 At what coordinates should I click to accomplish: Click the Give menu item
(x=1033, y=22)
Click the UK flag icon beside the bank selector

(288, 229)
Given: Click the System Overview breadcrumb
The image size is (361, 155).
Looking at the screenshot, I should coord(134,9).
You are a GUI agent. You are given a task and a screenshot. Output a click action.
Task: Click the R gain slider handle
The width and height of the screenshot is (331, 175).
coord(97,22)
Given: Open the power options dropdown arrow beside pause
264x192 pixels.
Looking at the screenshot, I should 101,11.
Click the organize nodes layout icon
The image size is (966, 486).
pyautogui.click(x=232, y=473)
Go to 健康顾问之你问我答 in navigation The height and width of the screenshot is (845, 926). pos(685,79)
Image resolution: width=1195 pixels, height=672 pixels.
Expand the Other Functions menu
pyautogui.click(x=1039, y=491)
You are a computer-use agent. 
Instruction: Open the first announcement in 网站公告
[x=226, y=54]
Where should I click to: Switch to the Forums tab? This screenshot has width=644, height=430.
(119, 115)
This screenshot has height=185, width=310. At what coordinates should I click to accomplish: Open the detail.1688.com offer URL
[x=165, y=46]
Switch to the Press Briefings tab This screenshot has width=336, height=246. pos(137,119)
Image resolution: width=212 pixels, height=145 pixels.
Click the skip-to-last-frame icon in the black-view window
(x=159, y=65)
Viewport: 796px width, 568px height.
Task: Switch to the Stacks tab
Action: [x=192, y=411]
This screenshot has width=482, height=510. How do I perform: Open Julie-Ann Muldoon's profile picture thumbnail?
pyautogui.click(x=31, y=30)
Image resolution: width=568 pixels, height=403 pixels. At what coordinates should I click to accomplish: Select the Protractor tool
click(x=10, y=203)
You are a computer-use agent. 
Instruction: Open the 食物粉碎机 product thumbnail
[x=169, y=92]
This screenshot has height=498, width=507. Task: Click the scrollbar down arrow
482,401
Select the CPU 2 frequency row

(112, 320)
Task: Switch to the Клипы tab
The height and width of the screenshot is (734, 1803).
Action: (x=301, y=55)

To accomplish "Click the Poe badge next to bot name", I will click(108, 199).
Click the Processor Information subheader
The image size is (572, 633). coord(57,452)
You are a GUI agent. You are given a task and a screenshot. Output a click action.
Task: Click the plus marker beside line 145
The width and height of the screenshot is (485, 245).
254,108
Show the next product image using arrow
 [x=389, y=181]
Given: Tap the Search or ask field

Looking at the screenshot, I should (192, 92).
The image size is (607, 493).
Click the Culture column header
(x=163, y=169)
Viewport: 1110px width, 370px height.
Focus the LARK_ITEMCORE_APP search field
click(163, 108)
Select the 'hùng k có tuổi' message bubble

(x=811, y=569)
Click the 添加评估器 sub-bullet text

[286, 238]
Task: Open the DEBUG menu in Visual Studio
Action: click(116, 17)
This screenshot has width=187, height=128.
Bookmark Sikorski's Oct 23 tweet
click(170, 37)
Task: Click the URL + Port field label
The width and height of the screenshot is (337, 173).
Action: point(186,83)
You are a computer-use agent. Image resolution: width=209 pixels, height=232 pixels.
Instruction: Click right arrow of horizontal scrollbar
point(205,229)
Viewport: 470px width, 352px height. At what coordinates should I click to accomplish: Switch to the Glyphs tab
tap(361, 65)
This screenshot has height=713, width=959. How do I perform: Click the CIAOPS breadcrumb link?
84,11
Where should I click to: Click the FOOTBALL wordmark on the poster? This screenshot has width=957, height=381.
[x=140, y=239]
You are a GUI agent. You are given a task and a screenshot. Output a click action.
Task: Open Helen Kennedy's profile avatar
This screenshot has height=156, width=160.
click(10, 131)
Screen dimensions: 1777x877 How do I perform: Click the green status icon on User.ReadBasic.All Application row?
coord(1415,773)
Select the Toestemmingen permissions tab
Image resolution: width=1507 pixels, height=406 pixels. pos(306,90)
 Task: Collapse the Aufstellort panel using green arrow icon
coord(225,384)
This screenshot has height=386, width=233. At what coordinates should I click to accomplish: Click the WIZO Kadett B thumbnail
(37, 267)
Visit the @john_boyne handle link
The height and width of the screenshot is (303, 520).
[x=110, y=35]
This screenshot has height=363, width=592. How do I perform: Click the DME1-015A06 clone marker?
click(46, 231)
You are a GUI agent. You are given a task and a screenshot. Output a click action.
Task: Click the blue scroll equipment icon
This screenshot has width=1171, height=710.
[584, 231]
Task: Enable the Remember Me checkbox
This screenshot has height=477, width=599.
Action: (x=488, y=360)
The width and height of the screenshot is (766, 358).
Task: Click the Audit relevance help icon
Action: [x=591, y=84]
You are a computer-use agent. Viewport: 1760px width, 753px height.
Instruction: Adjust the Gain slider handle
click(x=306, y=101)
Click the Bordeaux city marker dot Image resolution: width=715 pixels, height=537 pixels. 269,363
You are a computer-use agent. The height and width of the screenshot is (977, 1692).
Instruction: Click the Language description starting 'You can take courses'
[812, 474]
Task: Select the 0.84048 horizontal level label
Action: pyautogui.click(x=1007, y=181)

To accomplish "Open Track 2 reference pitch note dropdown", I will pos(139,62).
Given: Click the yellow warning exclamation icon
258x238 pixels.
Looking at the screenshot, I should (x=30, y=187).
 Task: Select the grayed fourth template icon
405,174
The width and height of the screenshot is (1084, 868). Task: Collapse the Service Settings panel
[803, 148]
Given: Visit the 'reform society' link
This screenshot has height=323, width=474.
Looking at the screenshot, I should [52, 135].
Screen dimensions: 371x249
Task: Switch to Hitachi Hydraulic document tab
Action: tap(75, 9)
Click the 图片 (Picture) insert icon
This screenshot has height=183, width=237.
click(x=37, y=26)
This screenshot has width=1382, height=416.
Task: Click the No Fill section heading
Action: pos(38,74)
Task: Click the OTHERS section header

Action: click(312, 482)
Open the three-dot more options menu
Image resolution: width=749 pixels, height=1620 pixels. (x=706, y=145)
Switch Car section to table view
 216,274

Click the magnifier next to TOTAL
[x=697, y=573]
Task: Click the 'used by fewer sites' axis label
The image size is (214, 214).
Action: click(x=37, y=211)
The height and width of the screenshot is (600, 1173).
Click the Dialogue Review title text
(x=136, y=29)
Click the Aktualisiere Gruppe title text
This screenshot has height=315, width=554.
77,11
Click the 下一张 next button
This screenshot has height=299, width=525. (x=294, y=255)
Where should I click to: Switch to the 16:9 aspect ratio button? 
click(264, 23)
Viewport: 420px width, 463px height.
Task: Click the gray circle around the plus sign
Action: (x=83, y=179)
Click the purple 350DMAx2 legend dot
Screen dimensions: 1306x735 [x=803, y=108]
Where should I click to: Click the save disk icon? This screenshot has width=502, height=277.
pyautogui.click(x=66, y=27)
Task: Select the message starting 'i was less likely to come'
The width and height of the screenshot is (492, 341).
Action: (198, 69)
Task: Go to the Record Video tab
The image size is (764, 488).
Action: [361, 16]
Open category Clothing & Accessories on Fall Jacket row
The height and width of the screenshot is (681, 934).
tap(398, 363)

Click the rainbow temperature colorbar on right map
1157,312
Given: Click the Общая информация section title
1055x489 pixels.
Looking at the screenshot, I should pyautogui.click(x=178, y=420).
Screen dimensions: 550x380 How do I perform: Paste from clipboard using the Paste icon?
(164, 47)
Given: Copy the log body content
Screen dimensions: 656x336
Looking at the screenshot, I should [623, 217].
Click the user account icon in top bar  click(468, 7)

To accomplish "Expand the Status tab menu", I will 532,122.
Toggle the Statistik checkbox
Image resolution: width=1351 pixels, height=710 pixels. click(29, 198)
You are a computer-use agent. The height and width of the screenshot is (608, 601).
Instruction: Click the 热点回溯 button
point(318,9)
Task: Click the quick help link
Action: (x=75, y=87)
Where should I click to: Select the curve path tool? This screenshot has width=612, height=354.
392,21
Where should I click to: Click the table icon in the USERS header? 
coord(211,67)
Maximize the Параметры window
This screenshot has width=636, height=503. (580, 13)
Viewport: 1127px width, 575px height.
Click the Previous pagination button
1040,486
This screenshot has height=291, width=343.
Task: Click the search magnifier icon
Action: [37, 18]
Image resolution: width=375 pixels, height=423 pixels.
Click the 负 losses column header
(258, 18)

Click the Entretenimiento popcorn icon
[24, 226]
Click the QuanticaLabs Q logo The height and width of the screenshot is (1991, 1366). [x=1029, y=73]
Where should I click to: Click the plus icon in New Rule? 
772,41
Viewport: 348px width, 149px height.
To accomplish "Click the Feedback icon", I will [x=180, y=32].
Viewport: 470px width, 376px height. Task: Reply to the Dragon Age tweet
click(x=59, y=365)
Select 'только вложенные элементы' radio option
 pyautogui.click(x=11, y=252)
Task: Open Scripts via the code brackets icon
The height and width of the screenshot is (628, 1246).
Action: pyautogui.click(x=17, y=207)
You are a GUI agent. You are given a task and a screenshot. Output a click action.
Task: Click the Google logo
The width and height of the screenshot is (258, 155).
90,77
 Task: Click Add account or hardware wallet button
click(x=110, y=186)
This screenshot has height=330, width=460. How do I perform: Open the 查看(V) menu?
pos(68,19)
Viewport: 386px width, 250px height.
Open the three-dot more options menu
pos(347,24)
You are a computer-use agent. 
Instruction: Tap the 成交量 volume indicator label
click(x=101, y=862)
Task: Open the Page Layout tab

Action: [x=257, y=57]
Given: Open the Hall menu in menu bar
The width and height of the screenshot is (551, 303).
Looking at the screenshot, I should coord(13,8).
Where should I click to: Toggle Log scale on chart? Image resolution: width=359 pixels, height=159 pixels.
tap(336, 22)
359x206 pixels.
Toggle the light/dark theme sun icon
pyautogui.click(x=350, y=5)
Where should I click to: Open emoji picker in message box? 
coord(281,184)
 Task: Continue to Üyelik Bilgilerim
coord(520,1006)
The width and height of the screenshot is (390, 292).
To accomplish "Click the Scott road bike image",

····················

In the lines above, find the word "Visit" and copy each line that contains it.

Visit the @john_boyne handle link
Given: Visit the 'reform society' link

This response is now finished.